* [Aim of the exercise] Render the listing lines from the one containing "Where should I click to: Tap" through the one containing "[x=595, y=907]", both included, as a JSON array of strings with one string per line. Leave out blank lines.

-- Begin Excerpted records --

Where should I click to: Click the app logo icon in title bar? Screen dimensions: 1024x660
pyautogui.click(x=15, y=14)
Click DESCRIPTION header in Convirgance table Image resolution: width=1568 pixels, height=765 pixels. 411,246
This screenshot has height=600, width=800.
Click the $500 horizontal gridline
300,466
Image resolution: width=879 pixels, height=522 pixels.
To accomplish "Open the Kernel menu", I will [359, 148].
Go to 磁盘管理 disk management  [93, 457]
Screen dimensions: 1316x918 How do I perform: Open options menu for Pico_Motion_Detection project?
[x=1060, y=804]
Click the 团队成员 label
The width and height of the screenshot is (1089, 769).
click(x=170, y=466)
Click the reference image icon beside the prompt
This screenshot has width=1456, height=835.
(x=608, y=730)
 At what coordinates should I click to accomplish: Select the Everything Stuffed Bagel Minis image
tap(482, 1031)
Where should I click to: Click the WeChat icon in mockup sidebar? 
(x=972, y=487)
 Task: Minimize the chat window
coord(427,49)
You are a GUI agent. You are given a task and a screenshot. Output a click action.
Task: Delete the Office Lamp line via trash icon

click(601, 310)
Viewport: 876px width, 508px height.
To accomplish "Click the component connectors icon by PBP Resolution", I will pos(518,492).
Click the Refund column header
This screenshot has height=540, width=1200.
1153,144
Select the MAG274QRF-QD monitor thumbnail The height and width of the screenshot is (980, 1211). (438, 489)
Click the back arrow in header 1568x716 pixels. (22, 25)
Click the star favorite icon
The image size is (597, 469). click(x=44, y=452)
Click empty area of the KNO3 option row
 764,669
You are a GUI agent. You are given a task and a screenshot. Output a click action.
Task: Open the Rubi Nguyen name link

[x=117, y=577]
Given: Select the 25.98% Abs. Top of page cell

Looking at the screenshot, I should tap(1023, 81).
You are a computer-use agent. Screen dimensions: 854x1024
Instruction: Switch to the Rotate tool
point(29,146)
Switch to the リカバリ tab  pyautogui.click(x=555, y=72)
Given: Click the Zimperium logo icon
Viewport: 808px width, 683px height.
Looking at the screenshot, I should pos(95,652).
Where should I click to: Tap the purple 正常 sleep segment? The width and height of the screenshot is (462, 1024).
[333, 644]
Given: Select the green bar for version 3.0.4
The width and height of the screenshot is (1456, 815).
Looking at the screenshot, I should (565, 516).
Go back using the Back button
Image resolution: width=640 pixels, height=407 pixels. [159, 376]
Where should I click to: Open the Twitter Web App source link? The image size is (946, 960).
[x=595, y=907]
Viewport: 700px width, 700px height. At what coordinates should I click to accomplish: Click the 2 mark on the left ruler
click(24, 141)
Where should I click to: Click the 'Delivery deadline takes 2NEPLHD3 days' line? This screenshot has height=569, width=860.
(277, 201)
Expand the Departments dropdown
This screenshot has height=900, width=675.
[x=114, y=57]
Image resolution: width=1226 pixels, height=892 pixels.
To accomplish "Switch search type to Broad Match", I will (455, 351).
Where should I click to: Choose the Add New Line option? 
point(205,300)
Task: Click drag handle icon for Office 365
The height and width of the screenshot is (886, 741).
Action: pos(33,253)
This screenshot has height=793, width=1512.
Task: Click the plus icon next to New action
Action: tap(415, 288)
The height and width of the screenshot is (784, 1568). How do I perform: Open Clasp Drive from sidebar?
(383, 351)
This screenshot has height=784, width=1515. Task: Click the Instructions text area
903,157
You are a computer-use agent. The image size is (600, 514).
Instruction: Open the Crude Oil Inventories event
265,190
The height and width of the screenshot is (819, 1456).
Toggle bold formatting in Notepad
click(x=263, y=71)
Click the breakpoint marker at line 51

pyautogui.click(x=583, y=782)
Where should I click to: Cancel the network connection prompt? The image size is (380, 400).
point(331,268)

-- End Excerpted records --

* [Task output]
[
  "Where should I click to: Tap the purple 正常 sleep segment? The width and height of the screenshot is (462, 1024).",
  "[333, 644]",
  "Given: Select the green bar for version 3.0.4",
  "The width and height of the screenshot is (1456, 815).",
  "Looking at the screenshot, I should (565, 516).",
  "Go back using the Back button",
  "Image resolution: width=640 pixels, height=407 pixels. [159, 376]",
  "Where should I click to: Open the Twitter Web App source link? The image size is (946, 960).",
  "[x=595, y=907]"
]